[I’ve been thinking about what I might write after I’m done with my memoir about having the babies. One idea is another memoir, this one about my time in Los Angeles. It’ll be called How to Make it in Hollywood in 20 Years or Less. That gives me 2 more years to make it in Hollywood. If I do write that book, the opening chapter may read something like this.]
Not to date myself too much, but the day I first arrived in LA was the day the first Jurassic Park movie opened. I’ll save you the trouble of googling. It was June 11, 1993, a date that now looks virtually prehistoric itself but which back then seemed like the very beginning of the future.
I came to this city blindly, having never been here before but somehow, thanks to that boundless wisdom 22-year-olds possess, knowing that this was where I wanted to spend my life.
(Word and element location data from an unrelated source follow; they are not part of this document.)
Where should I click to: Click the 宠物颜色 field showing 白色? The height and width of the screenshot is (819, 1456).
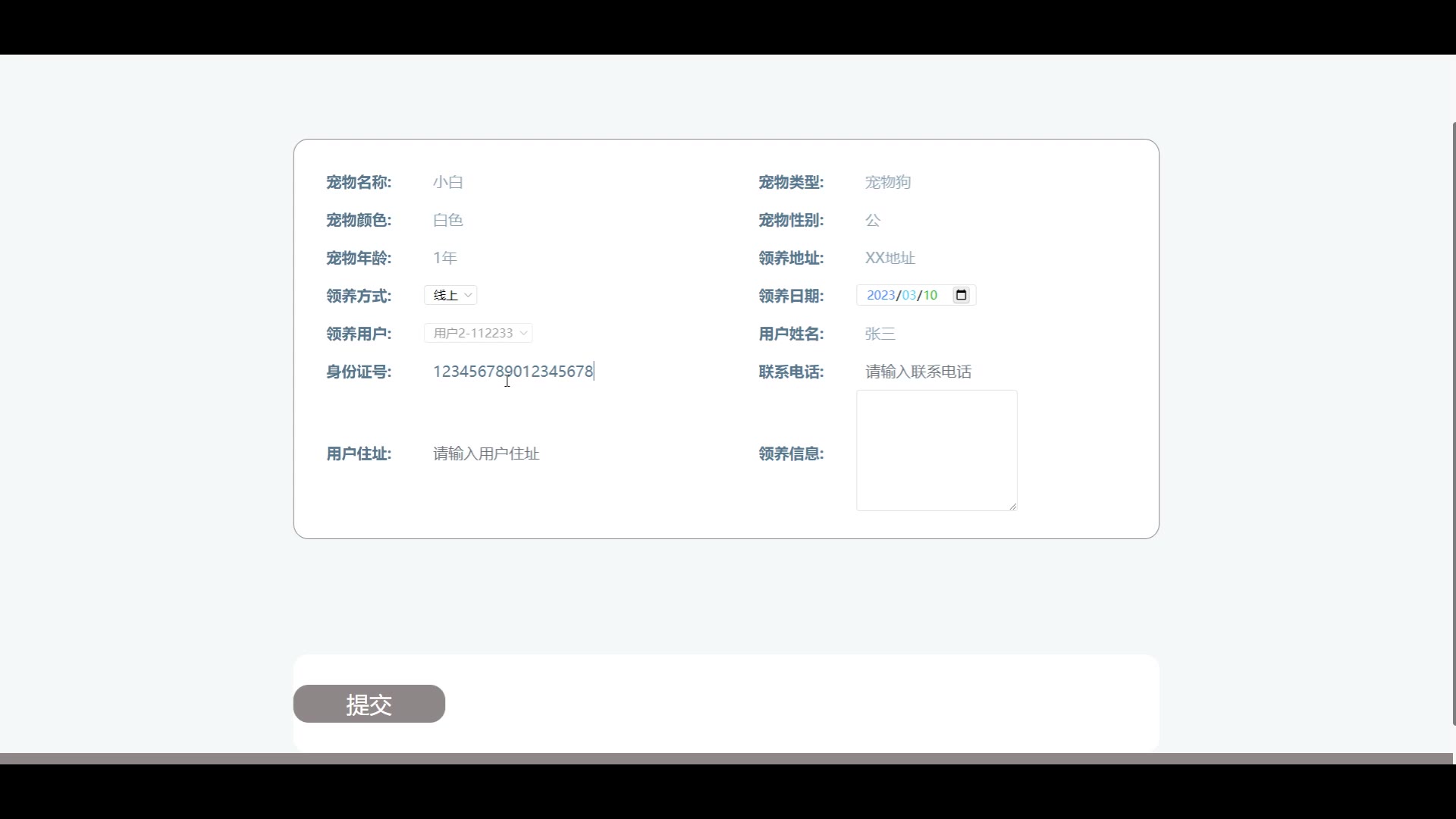coord(448,220)
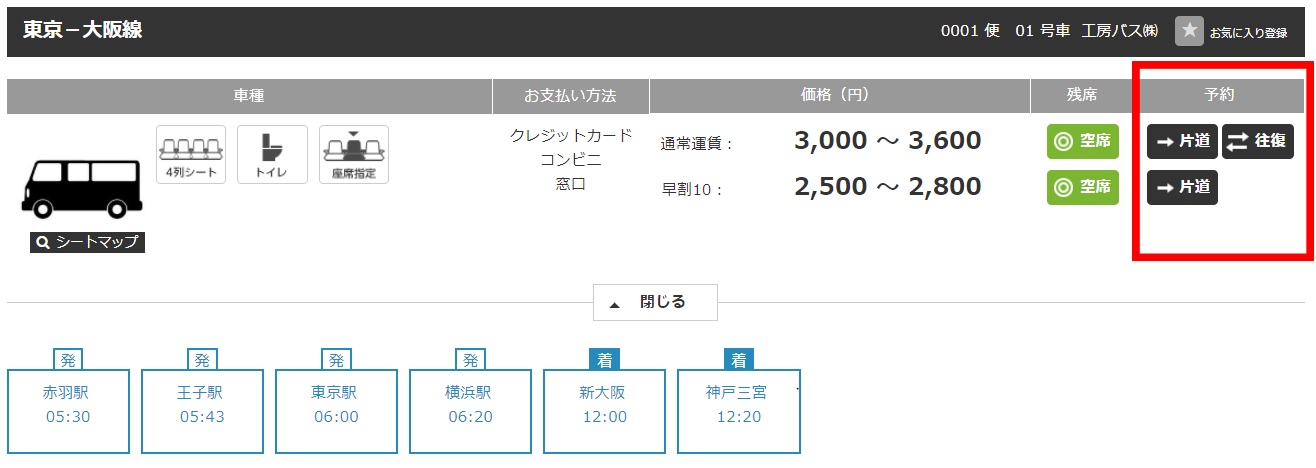Click 空席 badge for 早割10

[1082, 187]
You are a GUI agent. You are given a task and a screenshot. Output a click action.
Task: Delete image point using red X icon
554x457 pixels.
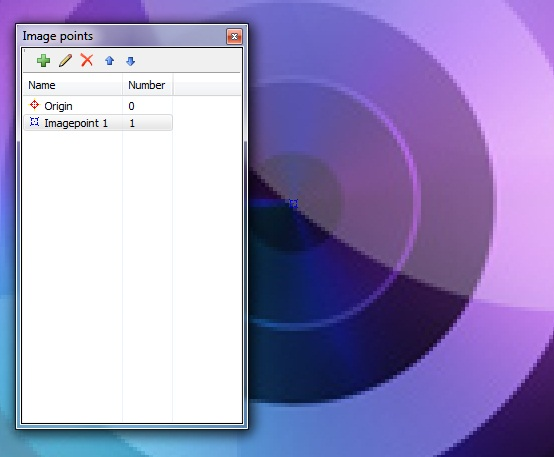pyautogui.click(x=87, y=60)
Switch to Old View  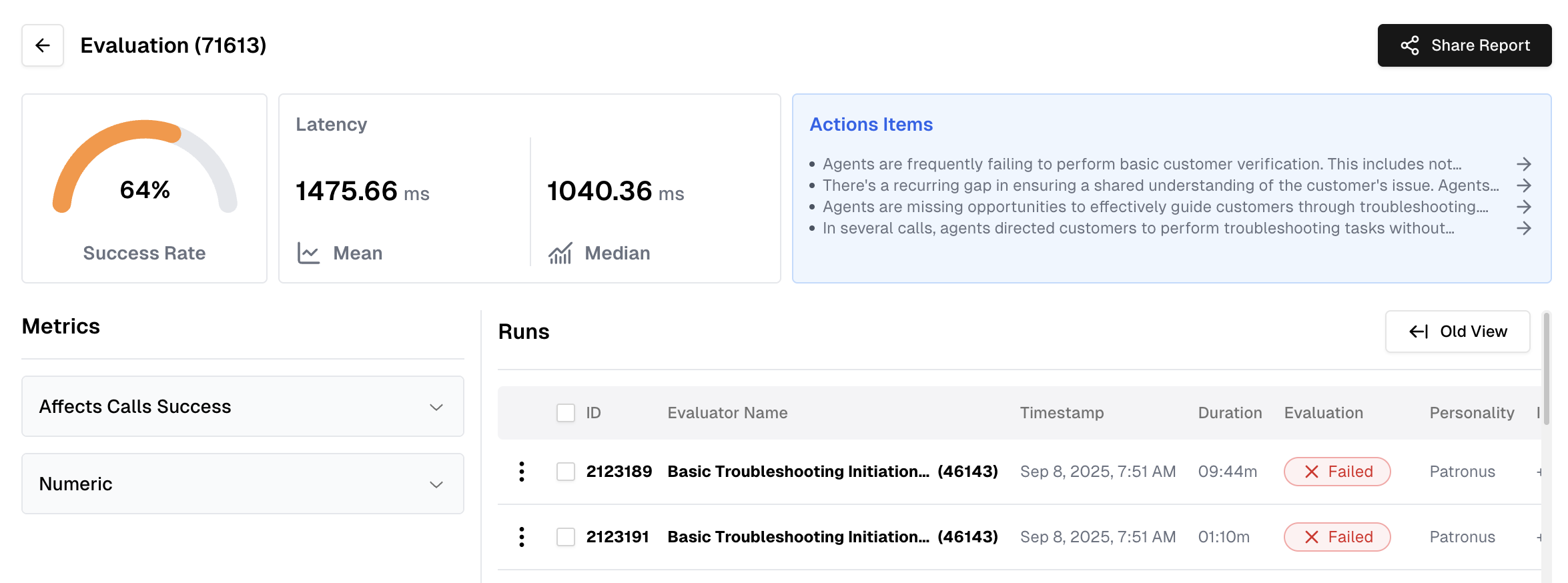click(x=1457, y=332)
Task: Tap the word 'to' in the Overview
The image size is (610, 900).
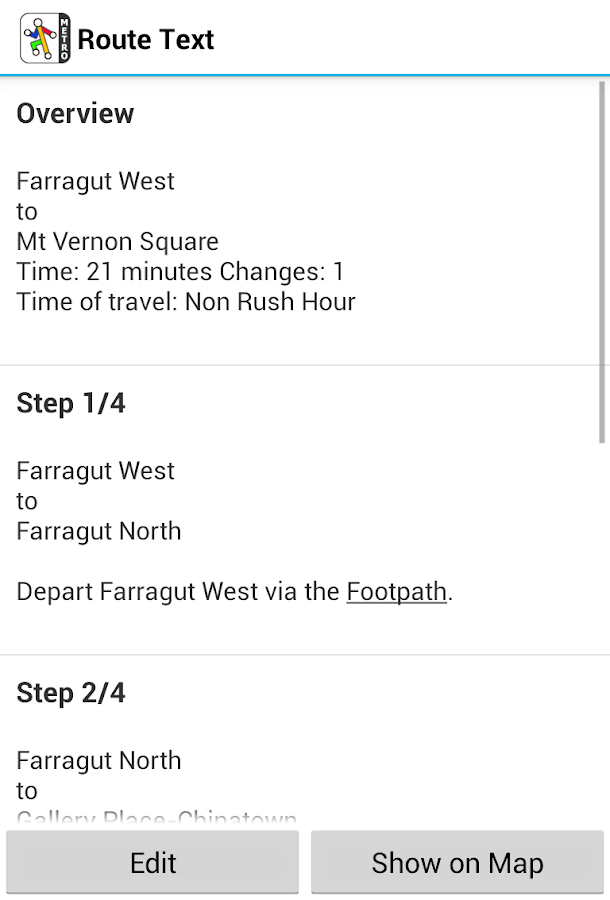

I moved out with a friend from college named Jay, in his dad’s car, with everything I owned (probably about one box of clothes, two boxes of cassette tapes and a shopping bag full of books from college that “meant something to me”) in a U-haul car top carrier.
I didn’t know the difference between Hollywood and North Hollywood. (About 5 miles, or 30 minutes in LA traffic, as it turns out.) Or for that matter, between Hollywood and West Hollywood. (Homeless people and drunks vs. gays and gay drunks.) I didn’t know anyone except for Jay. The night we arrived, we went to Universal CityWalk, a place which I’ve come to revile as the most touristy spot in the city. That night, it was everything I wanted to believe LA was. Flashy, colorful and oversized. Jurassic Park was a Universal movie, so synergy was in full effect. Right outside the multiplex stood a replica of the Jurassic Park gate from the movie (or was it the actual set from the film shoot? Sure, probably.)
The place was packed with people eager to see a T-Rex devour Jeff Goldblum, and little did I know, there was no more apt metaphor for what LA was about to do to me. The movie was playing on about 8,000 screens, with shows starting pretty much every 20 seconds. Jay and I decided to buy tickets, but even though it was 3pm, every screening was sold out until after midnight. We bought tickets anyway, for the 12:25am show. Why not? We were young and technically homeless, and we had no reason to wake up early. We could use the time in between to find somewhere to sleep that night.
I remember walking through the crowds and thinking, “There’s no chance I’ll see anyone I know here, unless one of them is the cashier from Jack in the Box.” Yes, Jack in the Box was my first meal in Los Angeles. I’d heard so much about it, and I always wanted to see what West Coast fast food was like. I haven’t gone back very often in the last 17 years.
Jay and I read an ad in the LA Times for a hotel that would let us pay by the week. The rent was $200. It was on Hollywood Boulevard, which sounded glamorous to us. We walked into the run-down lobby, and I immediately thought of the Happiness Hotel from The Great Muppet Caper, except instead of puppets, there were prostitutes, junkies and people who, if I weren’t seeing them indoors, I would’ve assumed to be homeless.
We spoke to a cashier who sat behind bullet-proof glass. Through a slot in the window, we slid him $220 in cash. The extra $20 was for an 12-inch TV set, which operated with rabbit ears and a channel knob, no remote. There was no way we were missing the summer season of 90210.